Metro Weekly

Laughing Matters

Reel Affirmations 2003

Rating: starstarstarstarstar (5 out of 5)
[Critic’s Pick!]

Sunday, 10/19/2003, 1:00 PM
Feature presentation, $9 at Lincoln Theatre

Laughing MattersSTAND-UP COMEDY is infused with such a sense of doom. You pray it will be funny, and not an agonizing thirty-minute exercise in awkward faux-chuckling, painful for all involved. When it’s bad, it’s horrible, but when it’s good, a gangbusters stand-up routine can split your sides. It can bust your gut. It can keep you in stitches. Any number of bodily injuries can occur.

And the four women depicted in Andrea Meyerson’s documentary are, quite simply, colon-rupturingly hysterical.

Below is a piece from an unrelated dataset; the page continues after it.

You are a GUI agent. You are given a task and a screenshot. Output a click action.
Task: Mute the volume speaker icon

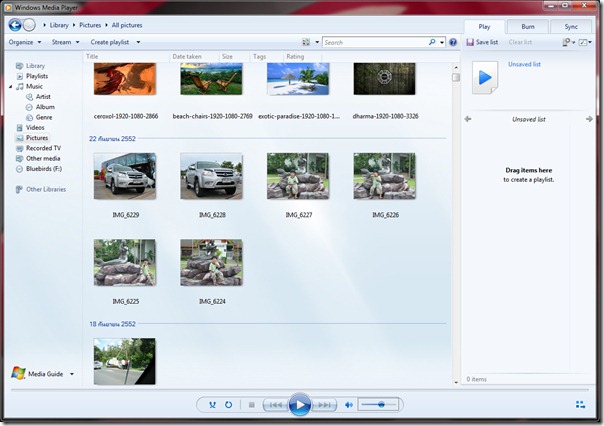coord(349,405)
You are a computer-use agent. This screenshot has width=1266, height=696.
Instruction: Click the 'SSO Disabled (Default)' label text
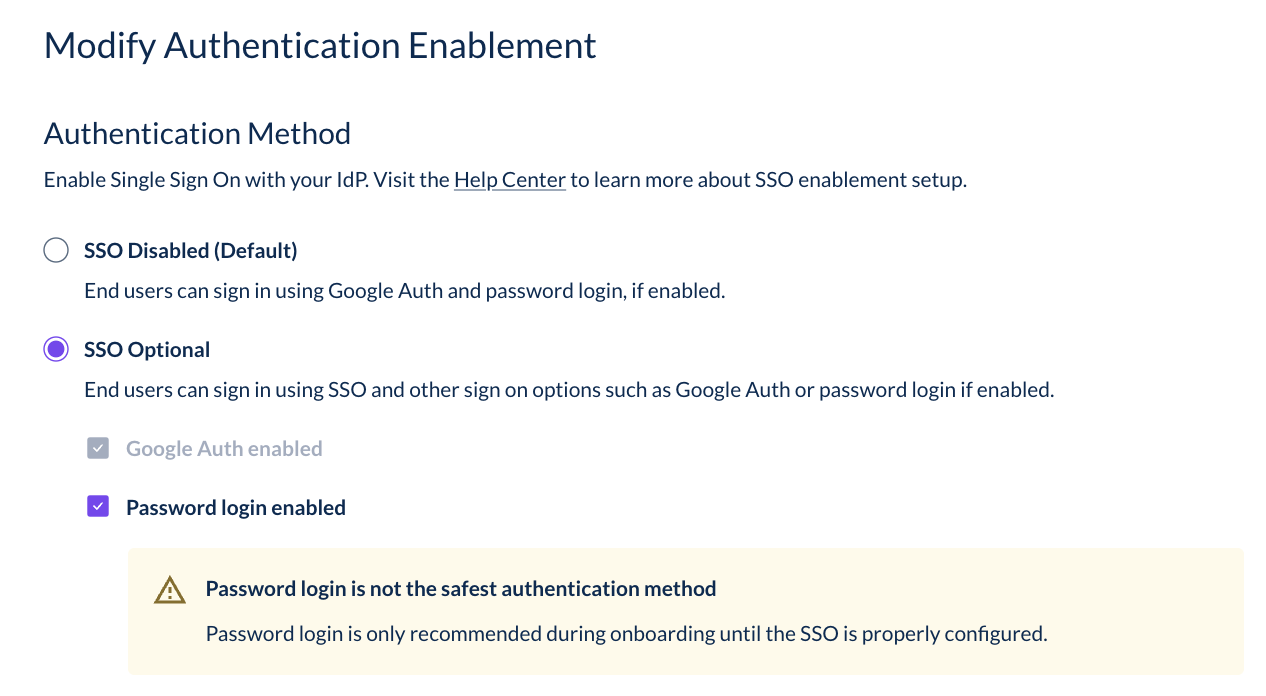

Particularly Marga Gomez and Suzanne Westenhoefer, veterans of the stand-up circuit. The ladies are the reason that this documentary slays, though the film itself is well-constructed, as well. Sit-downs with the comediennes cover childhoods, politics, and the integration of sexuality into their routines.

All the comics come from families of varying degrees of poverty and wackiness, and each describes coming out and their first times on stage — similarly experiences in many ways, it turns out. Much of the footage comes from backstage directly before or after their acts. In one scene, Westenhoefer realizes she doesn’t have her cheat sheet just before she’s about to walk on stage and runs out to the parking lot to retrieve it from her car while the camera follows. Endearingly ad-lib.

But it’s the clips from their shows that make Laughing Matters the hour-long guffaw that it is. Karen Williams’ hyperkinetic agitated delivery, Kate Clinton’s “aww shucksness,” Westenhoefer’s acerbic deadpan and Gomez’s neuroses make for four very different, very complimentary acts. The whole thing feels very VH1 — bad if you’re music, but good if you’re a documentary — and makes you want get on stage and tell a few yourself.